The Internet of Things

When It Rains It Pours

By Paula Bernier, Executive Editor, TMC  |  November 13, 2014

The Internet of Things continues to pick up speed. In just the past couple months, and since we came out with our last issue of this magazine, such top-notch communications players as Cisco, GE, Microsoft (News - Alert), and Verizon have revealed interesting details about their work on, and some new collaborations around, IoT.

The Internet of Things was one of the key phrases uttered by Microsoft CEO Satya Nadella (News - Alert) in describing the functionality of Windows 10. This release, he said while speaking at the Gartner Symposium ITxpo, represents the first iteration of a platform that can run on multiple screens and addresses the Internet of Things.
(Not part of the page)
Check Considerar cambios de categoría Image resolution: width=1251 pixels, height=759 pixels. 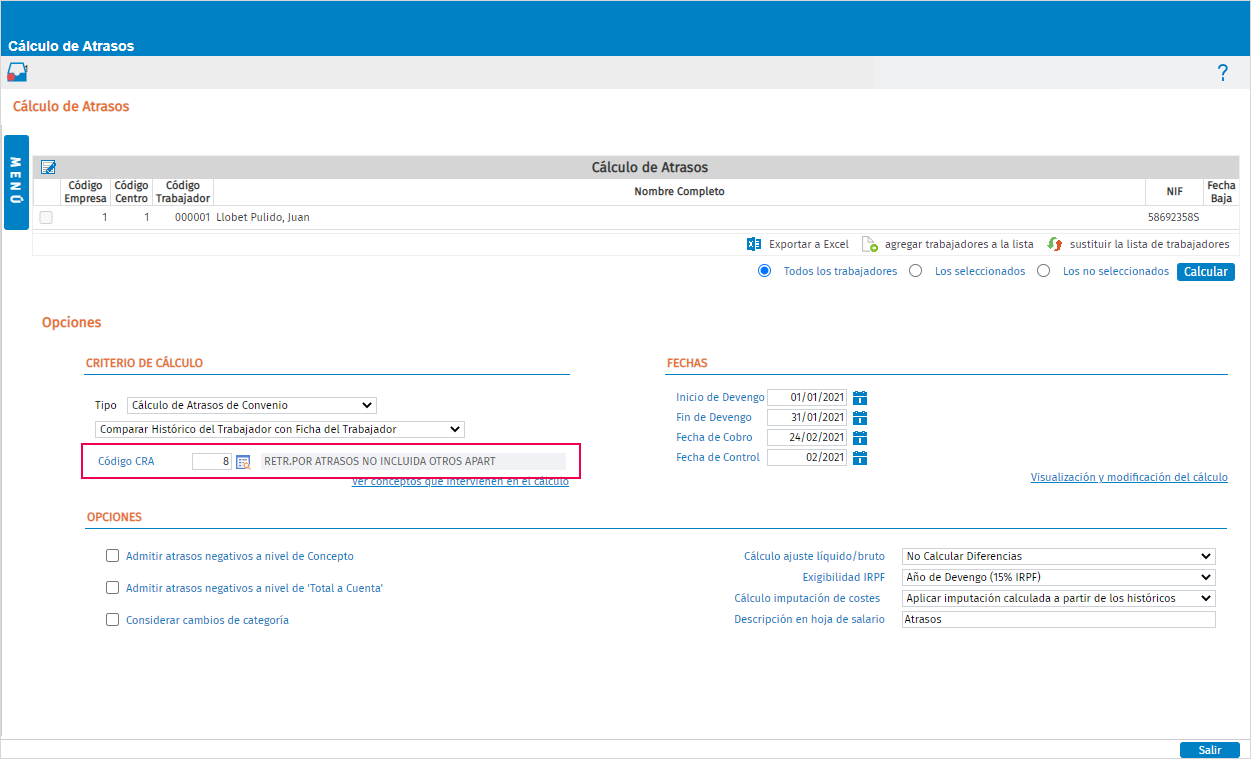113,620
“Windows 10 will run across an incredibly broad set of devices – from the Internet of Things, to servers in enterprise data centers worldwide,” Terry Myerson, executive vice president of Microsoft’s operating systems group, recently blogged. “Some of these devices have 4-inch screens – some have 80-inch screens – and some don’t have screens at all…. We’re not talking about one UI to rule them all – we’re talking about one product family, with a tailored experience for each device. And across this breadth of devices, we are delivering one application platform for our developers.” 
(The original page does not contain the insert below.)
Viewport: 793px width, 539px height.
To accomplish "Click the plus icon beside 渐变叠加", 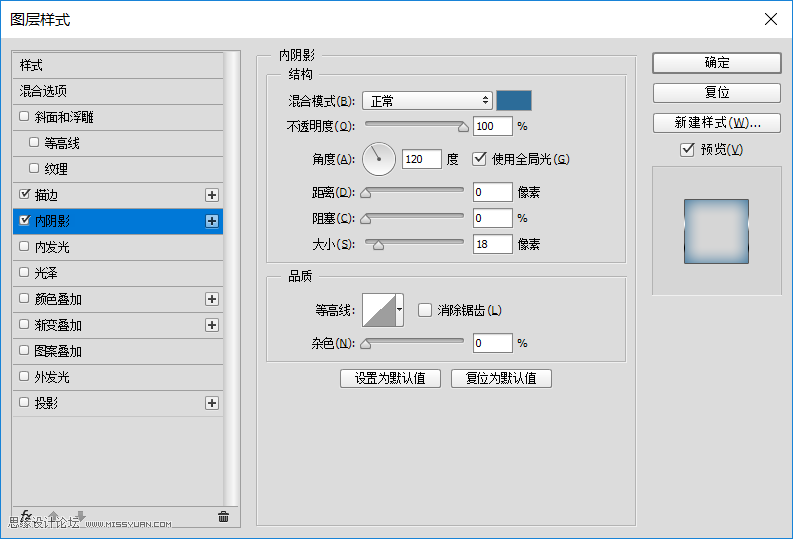I will [211, 325].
Elsewhere on the IoT frontier, Cisco (News - Alert) said it will leverage and resell Sensity’s Light Sensory Network platform as a foundation for its City Infrastructure Management solution. As a result, Cisco has a common set of sensors, embedded analytics and back-end data structure from which to enable parking applications, traffic management, retail analytics, and security.

And General Electric has joined forces with Verizon (News - Alert) to expand the reach and strength of the Industrial Internet. As a result, GE’s machines and devices will connect to Verizon’s machine-to-machine connectivity and cloud platforms to create a secure wireless communications system for the Industrial Internet. This relates to GE’s Predix value-added services, which include remote monitoring, diagnostics and the ability to resolve maintenance issues virtually anywhere in the world.
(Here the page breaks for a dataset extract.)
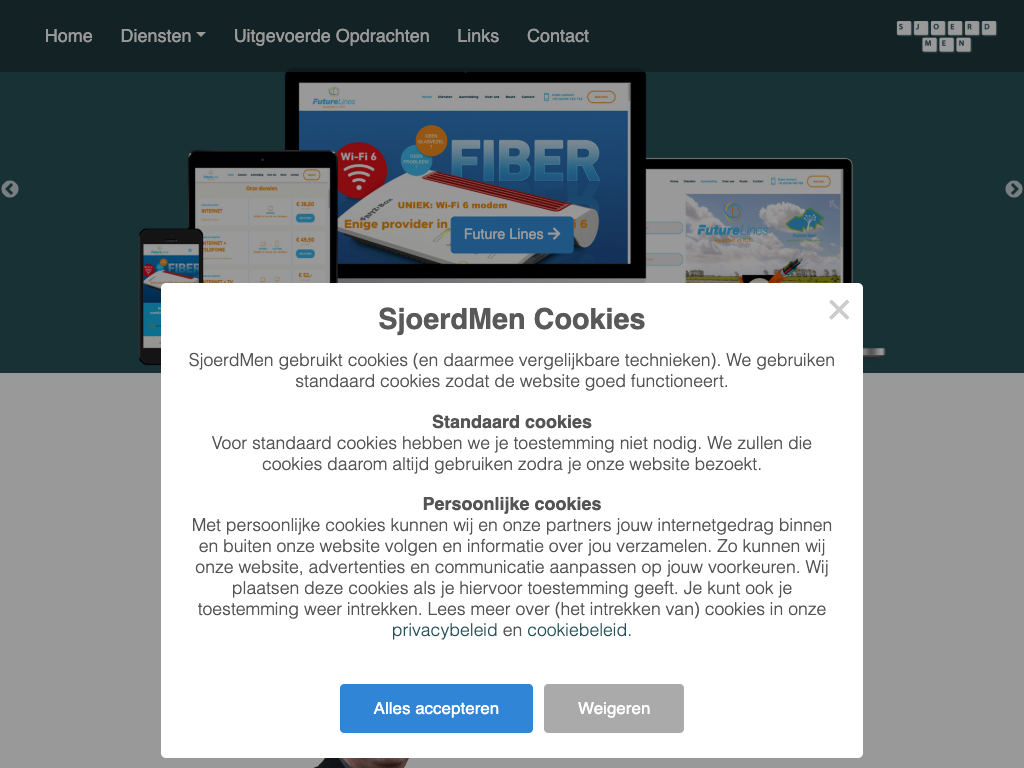Click the Wi-Fi 6 red badge

point(359,169)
“The potential for transforming industries, including rail, aviation, energy and health care — as well as society as we know it — is tremendous, and yet the Internet of Things (IoT) is a nascent, complex and fragmented market,” said Mark Bartolomeo, head of IoT Connected Solutions at Verizon. “Driving adoption requires broadening alliances across the ecosystem. We look forward to using the power of our network and cloud platforms to enhance our long-standing relationship with GE so that together we can create new business models across the Industrial Internet to meet the increasingly complex demands of customers.”

The fact that so many of the world’s leading companies continue to move forward with the Internet of Things is testament of the staying power and broad applications for M2M technology. And the more I read and watch the mainstream news, the more I think now could not be a better time for M2M.

Just the other week NBC Nightly News ran a piece about the danger of underground gas pipes that carry natural gas to homes. Some of these pipes, particularly in the Northeast and Midwest, are around 100 years old, according to the report, and at rate of several times a week they begin to leak, sometimes with tragic results.

At least 135 people have died in gas line explosions in this country. Explosions have happened in Allentown, Penn., Brentwood, Long Island, New York City, and even in California. Replacing these pipes could take up to 50 years to replace, according to the report. In the meantime, if this hasn’t already happened, it would seem that these pipes could be fitted with sensors to send alerts when leakage occurs.

Terry O’Sullivan, general president of the Laborers’ International Union of North America, recently commented: “It has been 21 years since the last significant boost was made to the nation’s transportation infrastructure. The last investment hike – a 4.3 cent per gallon increase to the gas tax – went into effect Oct. 1, 1993. In the 21 years since the gas tax was last raised, bridges have continued to collapse and numerous roads have crumbled. The American Society of Engineers has ranked the U.S. transportation system at nearly failing. Thirty percent of America’s bridges have exceeded their 50-year design life, and bad roads contribute to a third of all traffic fatalities.”

With so much of our nation’s infrastructure now nearing end of life, M2M solutions could potentially help avoid disasters on a number of fronts.